Stored records:

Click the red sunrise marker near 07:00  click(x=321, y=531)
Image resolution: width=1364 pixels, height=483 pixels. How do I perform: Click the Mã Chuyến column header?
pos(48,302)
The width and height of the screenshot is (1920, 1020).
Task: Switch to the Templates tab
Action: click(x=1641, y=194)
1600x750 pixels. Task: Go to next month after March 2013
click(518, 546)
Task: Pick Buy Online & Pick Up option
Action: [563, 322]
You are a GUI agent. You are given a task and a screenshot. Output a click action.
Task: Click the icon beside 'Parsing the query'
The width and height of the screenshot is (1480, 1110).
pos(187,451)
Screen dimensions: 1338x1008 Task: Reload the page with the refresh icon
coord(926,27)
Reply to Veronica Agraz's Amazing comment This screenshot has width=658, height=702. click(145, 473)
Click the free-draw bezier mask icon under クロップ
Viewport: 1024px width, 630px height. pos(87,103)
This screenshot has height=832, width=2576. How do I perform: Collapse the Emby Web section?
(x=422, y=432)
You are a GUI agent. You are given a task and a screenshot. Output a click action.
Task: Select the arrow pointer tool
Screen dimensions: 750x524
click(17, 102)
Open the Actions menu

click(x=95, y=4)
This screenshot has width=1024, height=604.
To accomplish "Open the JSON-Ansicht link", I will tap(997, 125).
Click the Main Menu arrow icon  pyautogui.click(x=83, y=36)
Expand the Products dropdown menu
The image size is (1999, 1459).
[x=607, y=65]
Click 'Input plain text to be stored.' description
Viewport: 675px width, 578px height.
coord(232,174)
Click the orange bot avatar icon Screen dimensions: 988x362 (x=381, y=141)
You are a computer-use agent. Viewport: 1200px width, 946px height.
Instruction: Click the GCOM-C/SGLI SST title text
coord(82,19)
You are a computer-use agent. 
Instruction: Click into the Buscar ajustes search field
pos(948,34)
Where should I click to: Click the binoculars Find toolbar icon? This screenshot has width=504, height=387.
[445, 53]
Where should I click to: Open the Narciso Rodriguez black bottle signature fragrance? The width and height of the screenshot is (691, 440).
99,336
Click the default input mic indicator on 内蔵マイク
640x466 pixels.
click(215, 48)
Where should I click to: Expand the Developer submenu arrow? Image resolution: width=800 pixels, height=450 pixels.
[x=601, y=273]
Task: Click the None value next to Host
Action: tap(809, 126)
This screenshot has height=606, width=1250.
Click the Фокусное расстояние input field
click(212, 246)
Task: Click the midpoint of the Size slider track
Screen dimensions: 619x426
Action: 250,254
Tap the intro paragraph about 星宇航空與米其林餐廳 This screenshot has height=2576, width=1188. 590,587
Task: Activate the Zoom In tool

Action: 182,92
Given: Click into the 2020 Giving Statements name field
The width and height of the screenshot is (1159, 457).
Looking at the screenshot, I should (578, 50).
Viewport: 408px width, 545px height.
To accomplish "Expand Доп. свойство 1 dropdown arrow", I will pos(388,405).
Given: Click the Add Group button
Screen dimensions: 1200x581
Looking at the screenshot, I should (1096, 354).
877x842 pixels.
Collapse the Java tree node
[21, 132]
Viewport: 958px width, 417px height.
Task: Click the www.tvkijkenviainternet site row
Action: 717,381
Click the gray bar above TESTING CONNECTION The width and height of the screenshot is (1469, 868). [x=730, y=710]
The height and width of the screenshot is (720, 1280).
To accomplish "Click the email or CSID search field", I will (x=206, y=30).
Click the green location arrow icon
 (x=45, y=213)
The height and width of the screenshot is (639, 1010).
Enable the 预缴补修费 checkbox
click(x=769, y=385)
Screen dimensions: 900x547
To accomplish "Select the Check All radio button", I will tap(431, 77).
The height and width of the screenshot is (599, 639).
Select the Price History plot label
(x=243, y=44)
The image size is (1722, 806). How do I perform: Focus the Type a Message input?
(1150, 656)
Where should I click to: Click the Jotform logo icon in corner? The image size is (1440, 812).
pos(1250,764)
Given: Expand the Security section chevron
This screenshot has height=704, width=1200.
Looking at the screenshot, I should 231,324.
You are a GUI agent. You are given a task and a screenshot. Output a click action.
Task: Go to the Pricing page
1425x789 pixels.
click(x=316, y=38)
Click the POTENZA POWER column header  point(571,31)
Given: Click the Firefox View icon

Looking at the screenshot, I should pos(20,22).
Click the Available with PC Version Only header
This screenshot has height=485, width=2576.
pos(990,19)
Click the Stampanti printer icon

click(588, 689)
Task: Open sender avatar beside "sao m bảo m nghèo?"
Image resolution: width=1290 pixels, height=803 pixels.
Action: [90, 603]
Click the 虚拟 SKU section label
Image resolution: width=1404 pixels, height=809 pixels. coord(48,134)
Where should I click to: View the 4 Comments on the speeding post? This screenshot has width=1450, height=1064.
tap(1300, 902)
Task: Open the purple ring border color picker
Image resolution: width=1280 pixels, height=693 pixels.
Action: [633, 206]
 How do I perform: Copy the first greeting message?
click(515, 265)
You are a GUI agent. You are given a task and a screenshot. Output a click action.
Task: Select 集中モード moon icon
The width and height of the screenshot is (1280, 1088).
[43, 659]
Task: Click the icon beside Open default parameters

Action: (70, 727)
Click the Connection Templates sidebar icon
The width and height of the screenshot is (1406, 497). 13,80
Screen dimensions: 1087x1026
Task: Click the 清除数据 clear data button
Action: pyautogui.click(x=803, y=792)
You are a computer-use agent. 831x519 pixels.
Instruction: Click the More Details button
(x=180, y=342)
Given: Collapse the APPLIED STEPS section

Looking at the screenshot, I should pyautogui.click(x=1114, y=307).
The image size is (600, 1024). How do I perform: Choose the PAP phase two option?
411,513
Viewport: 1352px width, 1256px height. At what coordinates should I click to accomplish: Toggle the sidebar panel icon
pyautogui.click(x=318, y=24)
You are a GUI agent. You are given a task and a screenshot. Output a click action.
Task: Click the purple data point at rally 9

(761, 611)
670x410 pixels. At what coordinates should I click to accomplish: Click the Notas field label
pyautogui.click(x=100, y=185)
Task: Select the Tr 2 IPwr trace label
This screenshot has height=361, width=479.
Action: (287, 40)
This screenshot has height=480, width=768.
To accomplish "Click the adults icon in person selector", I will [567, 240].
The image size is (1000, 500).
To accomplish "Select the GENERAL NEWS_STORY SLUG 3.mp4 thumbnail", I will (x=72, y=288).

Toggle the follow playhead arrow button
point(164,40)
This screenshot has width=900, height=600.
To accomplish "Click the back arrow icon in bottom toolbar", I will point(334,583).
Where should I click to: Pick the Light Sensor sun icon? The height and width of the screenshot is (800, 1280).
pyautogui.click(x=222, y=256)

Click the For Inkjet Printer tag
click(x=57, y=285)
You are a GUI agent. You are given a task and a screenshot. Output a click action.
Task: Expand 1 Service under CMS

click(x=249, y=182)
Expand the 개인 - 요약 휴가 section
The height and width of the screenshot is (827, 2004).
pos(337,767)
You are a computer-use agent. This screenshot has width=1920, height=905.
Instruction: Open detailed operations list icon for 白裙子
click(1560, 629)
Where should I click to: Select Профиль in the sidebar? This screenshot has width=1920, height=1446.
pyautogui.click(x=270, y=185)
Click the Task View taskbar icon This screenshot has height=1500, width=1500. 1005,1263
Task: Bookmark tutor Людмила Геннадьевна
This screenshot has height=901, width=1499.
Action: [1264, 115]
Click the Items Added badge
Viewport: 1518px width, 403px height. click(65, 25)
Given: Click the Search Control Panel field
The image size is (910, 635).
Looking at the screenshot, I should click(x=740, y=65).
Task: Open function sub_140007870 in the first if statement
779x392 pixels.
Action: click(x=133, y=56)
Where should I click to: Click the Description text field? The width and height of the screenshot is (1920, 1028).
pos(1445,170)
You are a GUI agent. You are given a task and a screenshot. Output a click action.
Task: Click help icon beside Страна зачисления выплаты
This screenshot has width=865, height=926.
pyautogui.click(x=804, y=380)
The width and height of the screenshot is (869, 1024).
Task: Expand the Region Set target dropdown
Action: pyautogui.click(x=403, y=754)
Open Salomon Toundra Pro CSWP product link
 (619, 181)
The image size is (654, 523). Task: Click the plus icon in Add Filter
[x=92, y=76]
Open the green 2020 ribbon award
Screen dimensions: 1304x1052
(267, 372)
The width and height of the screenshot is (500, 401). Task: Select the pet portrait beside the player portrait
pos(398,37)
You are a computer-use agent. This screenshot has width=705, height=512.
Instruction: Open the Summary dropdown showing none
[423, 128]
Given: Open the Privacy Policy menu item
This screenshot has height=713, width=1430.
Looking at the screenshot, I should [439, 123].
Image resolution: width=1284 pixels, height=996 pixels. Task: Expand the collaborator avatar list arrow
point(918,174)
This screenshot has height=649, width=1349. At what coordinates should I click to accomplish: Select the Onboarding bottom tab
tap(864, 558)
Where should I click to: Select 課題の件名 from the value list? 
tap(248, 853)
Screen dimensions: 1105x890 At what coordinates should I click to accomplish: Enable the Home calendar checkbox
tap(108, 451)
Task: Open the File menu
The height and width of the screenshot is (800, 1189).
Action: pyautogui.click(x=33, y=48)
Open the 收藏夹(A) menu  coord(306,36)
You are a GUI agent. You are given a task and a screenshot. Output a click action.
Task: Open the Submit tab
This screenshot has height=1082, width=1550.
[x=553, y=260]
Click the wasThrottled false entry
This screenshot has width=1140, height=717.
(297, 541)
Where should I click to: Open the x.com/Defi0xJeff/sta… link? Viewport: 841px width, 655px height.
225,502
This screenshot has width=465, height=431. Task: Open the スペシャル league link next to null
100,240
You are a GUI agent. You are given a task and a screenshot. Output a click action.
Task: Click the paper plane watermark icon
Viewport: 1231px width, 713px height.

TASK BRIEF ▸ Starting from the line with "Task: Open the Submit tab", write out every remaining line of the data above exactly, the final line included, and nothing before it.

TASK SOLUTION ▸
Task: Open the Submit tab
This screenshot has height=1082, width=1550.
[x=553, y=260]
Click the wasThrottled false entry
This screenshot has width=1140, height=717.
(297, 541)
Where should I click to: Open the x.com/Defi0xJeff/sta… link? Viewport: 841px width, 655px height.
225,502
This screenshot has width=465, height=431. Task: Open the スペシャル league link next to null
100,240
You are a GUI agent. You are given a task and a screenshot. Output a click action.
Task: Click the paper plane watermark icon
Viewport: 1231px width, 713px height.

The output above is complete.